Коль скоро Кривая Шея был далеко, Кент вопреки собственной воле очутился главой заговорщиков. Все недовольные сгруппировались вокруг него, да и сам он старался изгладить из их памяти свое прошлогоднее отступничество. Нет, вовсе не из-за подлого страха он тогда устранился от открытого выступления…
Все эти смутные мысли одолевали его, пока он смотрел в окно своего Кенсингтонского замка. Монах по-прежнему стоял, как каменное изваяние, глубоко засунув руки в широкие рукава рясы. Именно то обстоятельство, что этот второй посол, равно как и первый, принадлежал к ордену доминиканцев, известному своей враждебностью к Мортимеру, и оба уверяли его в том, что Эдуард II здравствует и поныне, заставило его призадуматься всерьез. Если только сообщенная ими весть достоверна, то все обвинения в цареубийстве, до сих пор висящие над Изабеллой и Мортимером, сами собой отпадают. И вместе с тем это круто изменит положение во всем государстве.
Ибо теперь народ оплакивал Эдуарда II, бросившись из одной крайности в другую, и чуть ли не готов был причислять беспутного короля к лику святых мучеников. Ежели Эдуард II здравствует и поныне, Парламенту легко будет снять с себя вину за былые свои деяния под тем предлогом, что они, мол, были навязаны ему силой, и возвести на престол бывшего государя.
Да и то сказать, кто может привести убедительные доказательства его кончины? Не жители ли Беркли, торжественно продефилировавшие тогда мимо его бренных останков? Но многие ли из них видели Эдуарда II при жизни? Кто осмелится утверждать, что им не подсунули какого-нибудь другого покойника?.. Никто из членов королевской фамилии не присутствовал на обставленном тайном погребении в Глостерском аббатстве; да к тому же состоялось оно через месяц после кончины Эдуарда, и в могилу опустили гроб, покрытый черным сукном.
– Стало быть, вы утверждаете, брат Динхед, что вы действительно видели его собственными глазами? – обернулся стоявший у окна Кент.

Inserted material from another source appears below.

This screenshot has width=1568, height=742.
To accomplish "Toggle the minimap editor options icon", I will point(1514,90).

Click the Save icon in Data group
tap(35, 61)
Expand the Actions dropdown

Томас Динхед снова подозрительно оглядел комнату, как и положено хорошему заговорщику, и, понизив голос до полушепота, ответил:
– Меня туда послал приор нашего ордена; мне удалось расположить к себе тамошнего капеллана, который и впустил меня в замок, при условии чтобы я скинул монашеское одеяние. Целый день я прятался в маленьком домике слева от кордегардии; вечером меня ввели в большую залу, и там я своими глазами увидел короля – он ужинал, и обслуживали его чисто по-королевски.
– Вы с ним заговорили?
– Мне не позволили к нему даже приблизиться, – ответил доминиканец, – но капеллан показал мне его из-за колонны и сказал: «Вот он».

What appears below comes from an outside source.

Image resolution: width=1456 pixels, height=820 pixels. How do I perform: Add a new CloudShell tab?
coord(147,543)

После минутного раздумья Кент спросил:
– Если мне будет в вас нужда, могу ли я послать за вами в доминиканский монастырь?
– Нет, нет, милорд, ибо наш приор посоветовал мне на время монастырь покинуть.
И он сообщил Кенту свое теперешнее местопребывание в Лондоне, у некоего священнослужителя близ церкви святого Павла.
Кент открыл свой кошель, протянул монаху три золотые монеты. Монах отказался – им запрещено принимать любые дары.
– Тогда внесите деньги на нужды вашего ордена, – сказал граф Кент.
Тут только брат Динхед вытащил правую руку из рукава, взял деньги и, отвесив низкий поклон, удалился.
А Эдмунд Кент решил в тот же день известить двух старейших прелатов, в свое время причастных к неудавшемуся заговору: Грейвесана, епископа Лондонского, и архиепископа Йоркского Уильяма Мелтона, того самого, что совершал обряд бракосочетания Эдуарда III с Филиппой Геннегау.